Aparición del cáncer | Por José de la Colina

La mar en medio

El autor recuerda los días en que le diagnosticaron la enfermedad que había padecido su madre. “¿Qué decir?”, se pregunta, y formula algunos deseos, entre ellos el de escribir un libro.

José de la Colina: "Espero no pasarla como mi pobre madre, esa tortura, esa larga agonía". (Foto: Paola García)
José de la Colina
Ciudad de México /

Miércoles 4 de abril de 2001. El jueves 22 de marzo en la tarde, cuando me preparaba para ir a la lección sobre Pedro Miret en mi catastrófico curso sobre cinco excéntricos de las letras mexicanas, en la Fundación Octavio Paz, meé una mezcla de orina y sangre que se veía densamente roja. 
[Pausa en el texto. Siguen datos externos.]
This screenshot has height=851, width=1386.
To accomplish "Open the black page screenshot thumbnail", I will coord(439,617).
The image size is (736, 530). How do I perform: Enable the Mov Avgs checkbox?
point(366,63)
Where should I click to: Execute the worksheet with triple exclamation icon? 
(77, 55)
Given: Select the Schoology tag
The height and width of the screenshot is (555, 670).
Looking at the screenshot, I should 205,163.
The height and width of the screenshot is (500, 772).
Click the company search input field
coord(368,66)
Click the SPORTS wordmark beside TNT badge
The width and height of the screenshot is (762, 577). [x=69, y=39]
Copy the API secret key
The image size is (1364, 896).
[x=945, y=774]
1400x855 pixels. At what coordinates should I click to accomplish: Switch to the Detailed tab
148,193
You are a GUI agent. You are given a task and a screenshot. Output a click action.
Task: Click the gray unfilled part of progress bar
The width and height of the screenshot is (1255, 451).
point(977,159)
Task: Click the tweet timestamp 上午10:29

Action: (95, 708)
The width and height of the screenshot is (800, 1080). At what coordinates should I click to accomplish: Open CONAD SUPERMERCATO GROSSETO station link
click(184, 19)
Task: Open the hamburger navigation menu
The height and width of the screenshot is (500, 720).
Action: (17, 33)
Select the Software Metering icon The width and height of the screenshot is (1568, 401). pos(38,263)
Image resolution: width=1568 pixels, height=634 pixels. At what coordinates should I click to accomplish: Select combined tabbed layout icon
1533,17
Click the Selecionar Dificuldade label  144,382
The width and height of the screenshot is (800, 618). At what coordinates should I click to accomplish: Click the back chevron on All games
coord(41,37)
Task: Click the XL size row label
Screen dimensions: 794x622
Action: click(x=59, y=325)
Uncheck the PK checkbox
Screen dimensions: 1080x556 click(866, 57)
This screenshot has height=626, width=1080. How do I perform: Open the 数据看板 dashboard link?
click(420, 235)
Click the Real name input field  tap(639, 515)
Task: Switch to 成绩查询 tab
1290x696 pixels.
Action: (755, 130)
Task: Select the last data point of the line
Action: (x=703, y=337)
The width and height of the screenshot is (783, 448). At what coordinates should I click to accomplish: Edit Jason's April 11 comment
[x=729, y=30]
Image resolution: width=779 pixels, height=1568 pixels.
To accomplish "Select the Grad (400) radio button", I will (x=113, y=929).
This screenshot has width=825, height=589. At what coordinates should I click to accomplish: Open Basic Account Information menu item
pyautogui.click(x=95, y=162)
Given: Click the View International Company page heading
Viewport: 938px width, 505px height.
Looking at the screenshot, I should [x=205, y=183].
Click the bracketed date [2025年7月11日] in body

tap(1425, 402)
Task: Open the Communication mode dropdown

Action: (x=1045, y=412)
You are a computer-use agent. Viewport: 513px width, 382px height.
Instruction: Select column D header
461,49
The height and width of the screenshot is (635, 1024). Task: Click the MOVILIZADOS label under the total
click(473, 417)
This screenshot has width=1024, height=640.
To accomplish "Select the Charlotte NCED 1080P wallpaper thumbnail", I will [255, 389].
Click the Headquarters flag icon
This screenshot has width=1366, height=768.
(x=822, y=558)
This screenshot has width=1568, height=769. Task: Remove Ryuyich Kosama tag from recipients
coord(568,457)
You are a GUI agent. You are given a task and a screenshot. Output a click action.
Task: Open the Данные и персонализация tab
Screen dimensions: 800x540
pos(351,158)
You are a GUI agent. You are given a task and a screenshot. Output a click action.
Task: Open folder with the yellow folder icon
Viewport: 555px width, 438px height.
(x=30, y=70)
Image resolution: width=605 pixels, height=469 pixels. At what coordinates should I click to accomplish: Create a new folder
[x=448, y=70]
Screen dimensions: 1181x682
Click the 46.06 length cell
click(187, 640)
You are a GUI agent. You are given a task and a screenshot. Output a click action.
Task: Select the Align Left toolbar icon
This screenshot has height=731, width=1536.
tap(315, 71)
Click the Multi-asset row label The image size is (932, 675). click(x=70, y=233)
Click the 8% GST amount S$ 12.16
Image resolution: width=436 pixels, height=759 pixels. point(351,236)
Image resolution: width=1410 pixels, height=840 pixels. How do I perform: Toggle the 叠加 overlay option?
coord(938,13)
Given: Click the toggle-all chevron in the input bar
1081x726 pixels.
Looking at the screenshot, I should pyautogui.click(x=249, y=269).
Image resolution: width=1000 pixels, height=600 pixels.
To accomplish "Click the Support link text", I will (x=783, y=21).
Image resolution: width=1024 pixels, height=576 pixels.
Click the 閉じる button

Di la lección en la Fundación, donde ya no está [Guillermo] Sheridan y quién sabe a quién se le antoje a Marie-Jo poner como director, y en la noche tuve la oportuna ocurrencia de escribir mi artículo para Milenio, copiarlo, pasarlo a disquet y a papel, etc. Me presenté en Emergencias del Sanatorio Español al día siguiente, a eso de las once de la mañana, me hicieron un rápido pero bastante variado examen (que comenzó bebiendo dos litros y medio de agua de una vez, siguió con exámenes de sangre y ultrasonido, etc., y afortunadamente no me averiguaron si era prostatitis con ese método de meterte el dedo por el culo que según me contó hace unos años Álvaro Mutis es como si te encendieran un potente y desagradable bombillo por dentro), y ya no me dejaron salir, me dijeron que convenía que me quedara de una vez en el sanatorio para que se me interviniera al día siguiente, a las diez de la mañana.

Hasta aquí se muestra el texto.